Everyone’s taking about resolutions and intentions for the new year and I don’t usually make any because it seems arbitrary but I guess it is a good excuse to reflect and tidy up your life so here goes.
First, a resolution – I want to read at least one (preferably nonfiction) book each month. Last year I only read about four so this is a big increase but I think it’s feasible.
Second, an intention – or maybe it’s more of a mindset shift. And to be honest I’ve already been working on it for a couple months but I’ll continue to work on this over 2020 until it takes hold.
I want to change the way I think about my body.
I often refer to it as a prison and that’s because it’s truly how it feels. I’m stuck in this thing that hurts me and limits me and controls large portions of my life.
I know that words have power though and if we change our words our thought patterns will follow so instead of a prison I will think of my body as an antique house.
There’s nothing you can do to improve a prison when you’re a prisoner inside. You’ve been defeated and you have no control. But an antique house is something you can take ownership of. You can restore the finishes, replace the broken parts, spend some money and time and effort and end up with a place that’s quirky but quite comfortable.

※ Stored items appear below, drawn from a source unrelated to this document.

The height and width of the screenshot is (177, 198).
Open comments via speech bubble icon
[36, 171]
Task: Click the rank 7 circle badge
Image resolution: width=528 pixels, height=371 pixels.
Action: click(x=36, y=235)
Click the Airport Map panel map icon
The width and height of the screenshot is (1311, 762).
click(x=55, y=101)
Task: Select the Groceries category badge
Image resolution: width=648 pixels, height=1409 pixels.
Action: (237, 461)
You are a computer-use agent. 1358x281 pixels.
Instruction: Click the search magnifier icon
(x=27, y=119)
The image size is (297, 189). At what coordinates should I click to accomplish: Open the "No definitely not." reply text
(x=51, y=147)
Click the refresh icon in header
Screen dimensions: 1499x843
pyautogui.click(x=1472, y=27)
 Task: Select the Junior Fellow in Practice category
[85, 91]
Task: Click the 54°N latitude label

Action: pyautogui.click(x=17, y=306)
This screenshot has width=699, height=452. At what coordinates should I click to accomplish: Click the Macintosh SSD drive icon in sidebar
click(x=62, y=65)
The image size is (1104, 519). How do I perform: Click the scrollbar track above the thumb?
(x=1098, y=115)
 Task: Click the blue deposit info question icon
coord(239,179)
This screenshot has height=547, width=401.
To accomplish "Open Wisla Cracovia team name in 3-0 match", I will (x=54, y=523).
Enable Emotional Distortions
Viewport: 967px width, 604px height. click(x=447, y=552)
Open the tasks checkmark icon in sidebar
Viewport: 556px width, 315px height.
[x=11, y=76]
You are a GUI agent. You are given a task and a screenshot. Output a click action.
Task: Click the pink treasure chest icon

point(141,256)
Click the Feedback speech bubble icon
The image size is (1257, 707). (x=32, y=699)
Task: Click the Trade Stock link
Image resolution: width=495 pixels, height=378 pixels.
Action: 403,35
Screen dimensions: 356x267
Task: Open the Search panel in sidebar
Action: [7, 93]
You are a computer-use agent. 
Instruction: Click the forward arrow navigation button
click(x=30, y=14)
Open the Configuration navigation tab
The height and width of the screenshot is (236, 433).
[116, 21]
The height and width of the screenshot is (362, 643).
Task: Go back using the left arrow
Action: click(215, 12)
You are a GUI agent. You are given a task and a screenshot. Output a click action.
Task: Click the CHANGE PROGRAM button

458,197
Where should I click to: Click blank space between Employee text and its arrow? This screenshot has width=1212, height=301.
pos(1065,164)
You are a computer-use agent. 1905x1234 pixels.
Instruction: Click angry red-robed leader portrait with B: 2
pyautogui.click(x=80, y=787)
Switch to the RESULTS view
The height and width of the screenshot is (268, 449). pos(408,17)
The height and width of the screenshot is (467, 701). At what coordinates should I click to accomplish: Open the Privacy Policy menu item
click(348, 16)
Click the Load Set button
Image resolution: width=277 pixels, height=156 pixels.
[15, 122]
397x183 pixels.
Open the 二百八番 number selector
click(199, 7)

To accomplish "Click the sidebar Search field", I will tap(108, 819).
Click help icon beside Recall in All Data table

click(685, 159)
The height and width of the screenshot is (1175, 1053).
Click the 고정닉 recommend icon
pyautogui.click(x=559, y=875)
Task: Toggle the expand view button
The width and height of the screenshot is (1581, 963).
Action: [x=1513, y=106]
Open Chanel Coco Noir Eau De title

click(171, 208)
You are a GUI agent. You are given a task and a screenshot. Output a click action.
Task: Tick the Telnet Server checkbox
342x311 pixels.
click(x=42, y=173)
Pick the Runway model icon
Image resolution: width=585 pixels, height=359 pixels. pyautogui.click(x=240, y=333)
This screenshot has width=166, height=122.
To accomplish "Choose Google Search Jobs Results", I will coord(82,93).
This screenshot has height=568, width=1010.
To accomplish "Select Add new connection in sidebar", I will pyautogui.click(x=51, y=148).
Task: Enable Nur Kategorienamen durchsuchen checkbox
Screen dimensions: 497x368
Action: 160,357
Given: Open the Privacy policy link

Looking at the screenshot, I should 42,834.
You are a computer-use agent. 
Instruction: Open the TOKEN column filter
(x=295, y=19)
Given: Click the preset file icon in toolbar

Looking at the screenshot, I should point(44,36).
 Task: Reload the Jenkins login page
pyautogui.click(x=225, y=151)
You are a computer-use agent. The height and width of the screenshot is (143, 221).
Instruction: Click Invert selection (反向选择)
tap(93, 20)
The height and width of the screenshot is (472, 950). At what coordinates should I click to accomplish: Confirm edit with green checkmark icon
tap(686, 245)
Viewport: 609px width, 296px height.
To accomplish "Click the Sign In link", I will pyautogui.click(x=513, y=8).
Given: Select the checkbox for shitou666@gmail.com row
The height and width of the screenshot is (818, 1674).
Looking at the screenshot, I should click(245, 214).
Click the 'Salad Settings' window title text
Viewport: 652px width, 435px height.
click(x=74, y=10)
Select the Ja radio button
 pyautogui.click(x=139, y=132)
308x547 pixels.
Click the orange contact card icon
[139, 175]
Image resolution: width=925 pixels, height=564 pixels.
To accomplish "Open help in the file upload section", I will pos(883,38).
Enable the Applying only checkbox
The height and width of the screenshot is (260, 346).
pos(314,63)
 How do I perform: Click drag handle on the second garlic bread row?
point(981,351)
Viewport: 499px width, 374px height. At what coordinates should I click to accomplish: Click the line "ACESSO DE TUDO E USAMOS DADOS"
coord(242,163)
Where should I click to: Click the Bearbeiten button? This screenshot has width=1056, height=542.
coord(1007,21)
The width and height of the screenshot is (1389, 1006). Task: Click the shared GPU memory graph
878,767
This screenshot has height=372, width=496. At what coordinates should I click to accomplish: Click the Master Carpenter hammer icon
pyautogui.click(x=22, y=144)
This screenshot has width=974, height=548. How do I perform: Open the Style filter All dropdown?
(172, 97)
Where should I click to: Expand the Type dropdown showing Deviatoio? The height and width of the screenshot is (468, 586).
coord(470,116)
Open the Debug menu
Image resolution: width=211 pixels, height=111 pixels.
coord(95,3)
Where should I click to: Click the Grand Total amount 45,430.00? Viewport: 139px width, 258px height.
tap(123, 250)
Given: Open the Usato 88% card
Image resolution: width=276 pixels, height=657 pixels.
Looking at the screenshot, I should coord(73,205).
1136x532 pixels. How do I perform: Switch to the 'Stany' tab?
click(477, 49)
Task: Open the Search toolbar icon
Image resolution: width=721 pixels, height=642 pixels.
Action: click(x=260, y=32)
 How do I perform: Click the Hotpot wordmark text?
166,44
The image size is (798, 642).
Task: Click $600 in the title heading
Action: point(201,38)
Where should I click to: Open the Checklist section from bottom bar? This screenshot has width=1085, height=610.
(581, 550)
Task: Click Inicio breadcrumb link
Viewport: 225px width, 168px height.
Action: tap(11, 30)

When I get frustrated by my pain or limitations I’ll think of this old house as needing some repair and instead of giving up and eating a bag of chips, I’ll drink some more water and do some stretches.
Instead of getting mad that I’m moving slow and then being cranky at the world, I’ll lay down and get some proper rest.
I’ll wrap myself in warm blankets. I’ll take my meds on time. I’ll investigate alternative therapies. I’ll eat healthy foods. I’ll shower more so I don’t feel gross.
I’ll do what I can to restore this old house. It’ll never be perfect but it’s mine and it will be good.